MATERIALS PROVIDED:
===
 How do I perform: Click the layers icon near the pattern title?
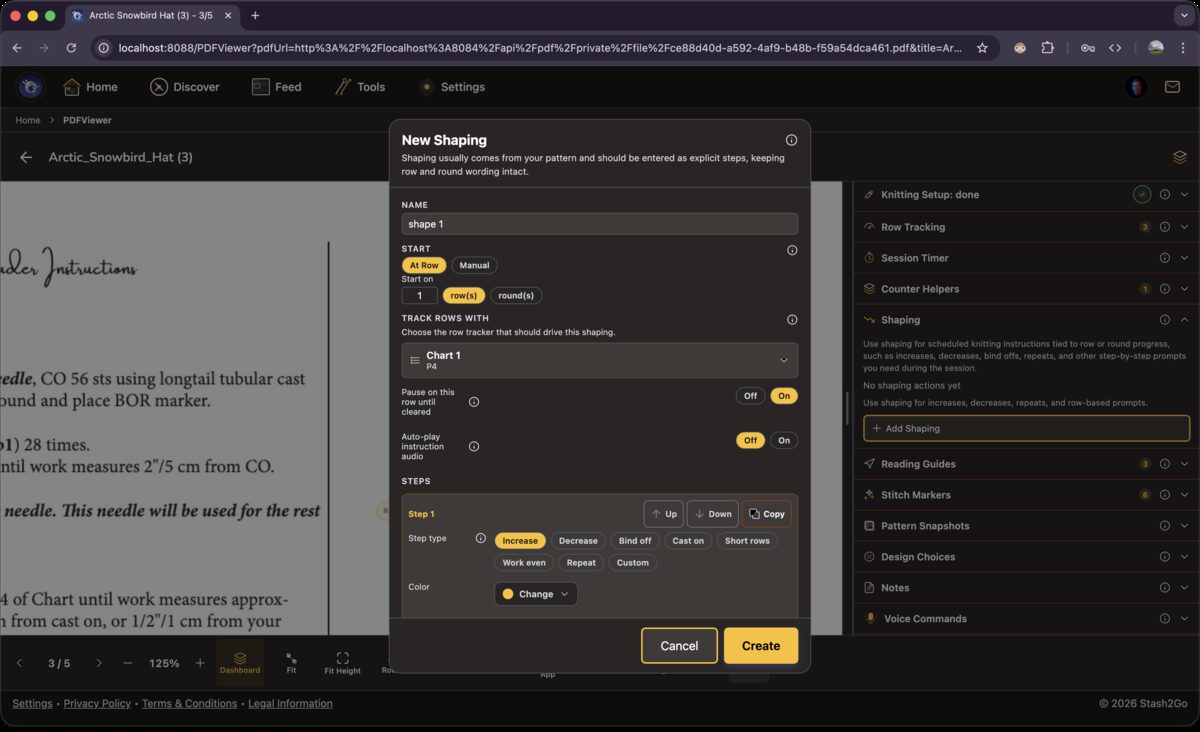pyautogui.click(x=1179, y=157)
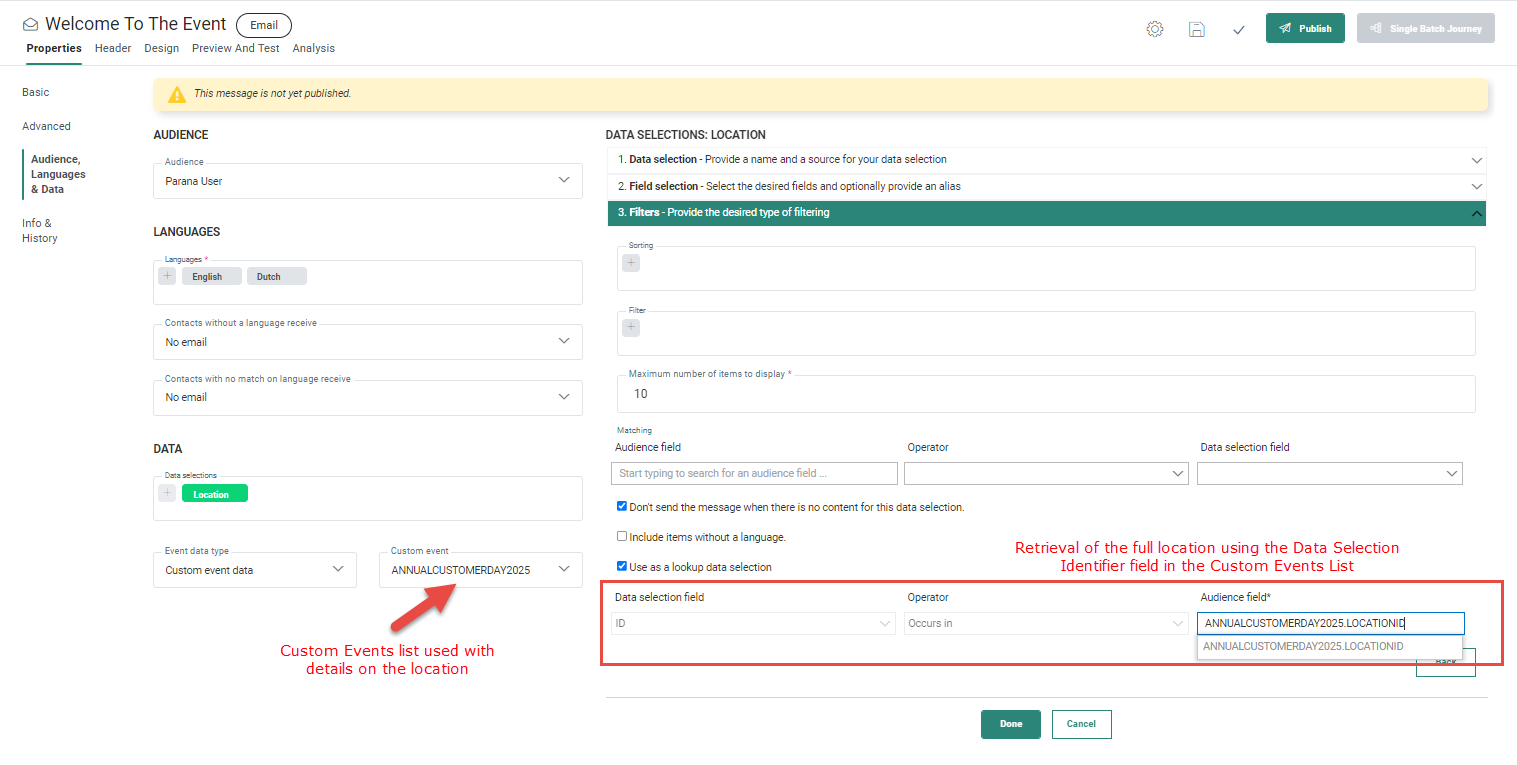Click the plus icon to add language
1517x765 pixels.
(x=167, y=276)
===
PROMPT:
Everything in the listing above except the pictures should be duplicated exactly.

EXPECTED ANSWER:
 How do I perform: Click the layers icon near the pattern title?
pyautogui.click(x=1179, y=157)
Click the plus icon to add language
1517x765 pixels.
(x=167, y=276)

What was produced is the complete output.